■ What you have to do ■
Starting at the line that contains "How do I perform: Set" and ending at the line that contains "Viewport: 1628px width, 1078px", write out the material again with "GUI agent" changed to "screen agent" and everything else left as it is.

■ Information given ■

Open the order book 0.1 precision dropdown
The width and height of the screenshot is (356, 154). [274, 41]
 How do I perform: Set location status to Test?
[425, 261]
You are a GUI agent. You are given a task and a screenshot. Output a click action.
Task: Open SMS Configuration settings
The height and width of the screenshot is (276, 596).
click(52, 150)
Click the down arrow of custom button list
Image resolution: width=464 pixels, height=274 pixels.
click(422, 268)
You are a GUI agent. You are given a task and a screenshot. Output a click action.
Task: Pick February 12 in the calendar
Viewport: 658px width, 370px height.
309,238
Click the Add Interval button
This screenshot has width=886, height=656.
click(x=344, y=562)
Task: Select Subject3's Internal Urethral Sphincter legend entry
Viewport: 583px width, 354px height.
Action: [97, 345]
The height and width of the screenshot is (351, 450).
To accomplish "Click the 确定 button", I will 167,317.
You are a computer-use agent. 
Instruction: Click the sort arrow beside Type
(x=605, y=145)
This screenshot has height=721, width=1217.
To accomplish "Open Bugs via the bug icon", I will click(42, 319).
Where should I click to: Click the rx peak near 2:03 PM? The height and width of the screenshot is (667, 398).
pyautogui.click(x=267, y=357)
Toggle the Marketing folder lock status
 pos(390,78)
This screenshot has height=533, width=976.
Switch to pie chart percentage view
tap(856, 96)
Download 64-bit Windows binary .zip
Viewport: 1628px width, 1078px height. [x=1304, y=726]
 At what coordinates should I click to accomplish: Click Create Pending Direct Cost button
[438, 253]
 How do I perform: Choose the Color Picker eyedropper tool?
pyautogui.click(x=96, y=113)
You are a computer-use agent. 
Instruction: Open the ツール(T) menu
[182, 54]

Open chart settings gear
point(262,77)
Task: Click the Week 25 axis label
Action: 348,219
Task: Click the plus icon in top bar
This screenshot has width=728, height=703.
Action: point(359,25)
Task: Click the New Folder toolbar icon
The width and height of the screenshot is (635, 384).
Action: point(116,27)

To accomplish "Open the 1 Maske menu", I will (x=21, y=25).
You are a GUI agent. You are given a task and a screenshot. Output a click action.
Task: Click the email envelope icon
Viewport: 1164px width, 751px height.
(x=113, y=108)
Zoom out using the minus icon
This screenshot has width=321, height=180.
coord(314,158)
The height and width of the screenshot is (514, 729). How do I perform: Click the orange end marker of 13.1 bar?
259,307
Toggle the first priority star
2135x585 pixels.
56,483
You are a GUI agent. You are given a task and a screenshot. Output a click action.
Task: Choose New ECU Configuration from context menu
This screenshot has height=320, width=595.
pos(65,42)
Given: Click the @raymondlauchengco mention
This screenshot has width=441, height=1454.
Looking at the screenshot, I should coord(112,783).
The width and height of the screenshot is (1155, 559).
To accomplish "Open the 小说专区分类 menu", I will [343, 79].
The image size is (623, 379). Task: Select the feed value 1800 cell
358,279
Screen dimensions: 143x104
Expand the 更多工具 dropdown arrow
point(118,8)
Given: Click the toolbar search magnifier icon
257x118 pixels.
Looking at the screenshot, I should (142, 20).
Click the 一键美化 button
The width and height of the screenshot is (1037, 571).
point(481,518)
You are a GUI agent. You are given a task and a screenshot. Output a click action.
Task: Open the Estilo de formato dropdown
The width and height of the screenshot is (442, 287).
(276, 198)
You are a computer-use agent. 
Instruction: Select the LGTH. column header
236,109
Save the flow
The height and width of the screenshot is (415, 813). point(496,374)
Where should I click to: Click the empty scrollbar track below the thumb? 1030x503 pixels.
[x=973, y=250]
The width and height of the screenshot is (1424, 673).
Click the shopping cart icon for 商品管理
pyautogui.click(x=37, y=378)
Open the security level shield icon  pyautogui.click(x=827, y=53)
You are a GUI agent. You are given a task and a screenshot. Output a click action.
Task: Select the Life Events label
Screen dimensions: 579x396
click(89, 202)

■ Solution to this problem ■
 How do I perform: Set location status to Test?
[425, 261]
You are a screen agent. You are given a task and a screenshot. Output a click action.
Task: Open SMS Configuration settings
The height and width of the screenshot is (276, 596).
click(52, 150)
Click the down arrow of custom button list
Image resolution: width=464 pixels, height=274 pixels.
click(422, 268)
You are a screen agent. You are given a task and a screenshot. Output a click action.
Task: Pick February 12 in the calendar
Viewport: 658px width, 370px height.
309,238
Click the Add Interval button
This screenshot has width=886, height=656.
click(x=344, y=562)
Task: Select Subject3's Internal Urethral Sphincter legend entry
Viewport: 583px width, 354px height.
Action: [97, 345]
The height and width of the screenshot is (351, 450).
To accomplish "Click the 确定 button", I will 167,317.
You are a computer-use agent. 
Instruction: Click the sort arrow beside Type
(x=605, y=145)
This screenshot has height=721, width=1217.
To accomplish "Open Bugs via the bug icon", I will click(42, 319).
Where should I click to: Click the rx peak near 2:03 PM? The height and width of the screenshot is (667, 398).
pyautogui.click(x=267, y=357)
Toggle the Marketing folder lock status
 pos(390,78)
This screenshot has height=533, width=976.
Switch to pie chart percentage view
tap(856, 96)
Download 64-bit Windows binary .zip
Viewport: 1628px width, 1078px height. [x=1304, y=726]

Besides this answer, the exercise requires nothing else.